=== ENTRIES SUPPLIED ===
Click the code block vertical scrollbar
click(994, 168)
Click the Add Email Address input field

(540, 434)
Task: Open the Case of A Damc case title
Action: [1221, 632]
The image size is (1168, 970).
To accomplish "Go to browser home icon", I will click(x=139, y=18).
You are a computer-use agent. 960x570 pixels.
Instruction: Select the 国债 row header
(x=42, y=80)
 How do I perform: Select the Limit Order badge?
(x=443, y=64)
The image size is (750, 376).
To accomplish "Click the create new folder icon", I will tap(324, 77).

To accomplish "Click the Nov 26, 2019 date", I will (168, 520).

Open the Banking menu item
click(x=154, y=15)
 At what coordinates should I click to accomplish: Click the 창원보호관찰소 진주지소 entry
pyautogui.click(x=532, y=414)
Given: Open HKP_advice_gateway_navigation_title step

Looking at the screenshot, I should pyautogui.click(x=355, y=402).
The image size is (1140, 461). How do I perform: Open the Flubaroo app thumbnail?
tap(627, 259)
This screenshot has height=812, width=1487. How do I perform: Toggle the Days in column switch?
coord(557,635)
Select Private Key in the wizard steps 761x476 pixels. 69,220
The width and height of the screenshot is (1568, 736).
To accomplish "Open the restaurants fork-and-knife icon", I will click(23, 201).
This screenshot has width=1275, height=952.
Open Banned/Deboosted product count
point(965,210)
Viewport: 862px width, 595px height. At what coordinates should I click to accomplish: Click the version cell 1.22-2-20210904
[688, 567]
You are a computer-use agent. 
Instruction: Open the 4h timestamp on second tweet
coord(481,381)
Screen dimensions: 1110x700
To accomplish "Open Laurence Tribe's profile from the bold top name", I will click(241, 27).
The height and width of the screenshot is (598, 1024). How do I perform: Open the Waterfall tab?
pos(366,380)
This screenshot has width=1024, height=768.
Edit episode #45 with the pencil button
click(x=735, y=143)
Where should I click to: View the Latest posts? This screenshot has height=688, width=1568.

=== DIRECTIONS FOR THIS TASK ===
Return every one of the items above word for word, keeping their lines in the same order.

=== EXERCISE SOLUTION ===
Click the code block vertical scrollbar
click(994, 168)
Click the Add Email Address input field

(540, 434)
Task: Open the Case of A Damc case title
Action: [1221, 632]
The image size is (1168, 970).
To accomplish "Go to browser home icon", I will click(x=139, y=18).
You are a computer-use agent. 960x570 pixels.
Instruction: Select the 国债 row header
(x=42, y=80)
 How do I perform: Select the Limit Order badge?
(x=443, y=64)
The image size is (750, 376).
To accomplish "Click the create new folder icon", I will tap(324, 77).

To accomplish "Click the Nov 26, 2019 date", I will (168, 520).

Open the Banking menu item
click(x=154, y=15)
 At what coordinates should I click to accomplish: Click the 창원보호관찰소 진주지소 entry
pyautogui.click(x=532, y=414)
Given: Open HKP_advice_gateway_navigation_title step

Looking at the screenshot, I should pyautogui.click(x=355, y=402).
The image size is (1140, 461). How do I perform: Open the Flubaroo app thumbnail?
tap(627, 259)
This screenshot has height=812, width=1487. How do I perform: Toggle the Days in column switch?
coord(557,635)
Select Private Key in the wizard steps 761x476 pixels. 69,220
The width and height of the screenshot is (1568, 736).
To accomplish "Open the restaurants fork-and-knife icon", I will click(23, 201).
This screenshot has width=1275, height=952.
Open Banned/Deboosted product count
point(965,210)
Viewport: 862px width, 595px height. At what coordinates should I click to accomplish: Click the version cell 1.22-2-20210904
[688, 567]
You are a computer-use agent. 
Instruction: Open the 4h timestamp on second tweet
coord(481,381)
Screen dimensions: 1110x700
To accomplish "Open Laurence Tribe's profile from the bold top name", I will click(241, 27).
The height and width of the screenshot is (598, 1024). How do I perform: Open the Waterfall tab?
pos(366,380)
This screenshot has width=1024, height=768.
Edit episode #45 with the pencil button
click(x=735, y=143)
Where should I click to: View the Latest posts? This screenshot has height=688, width=1568.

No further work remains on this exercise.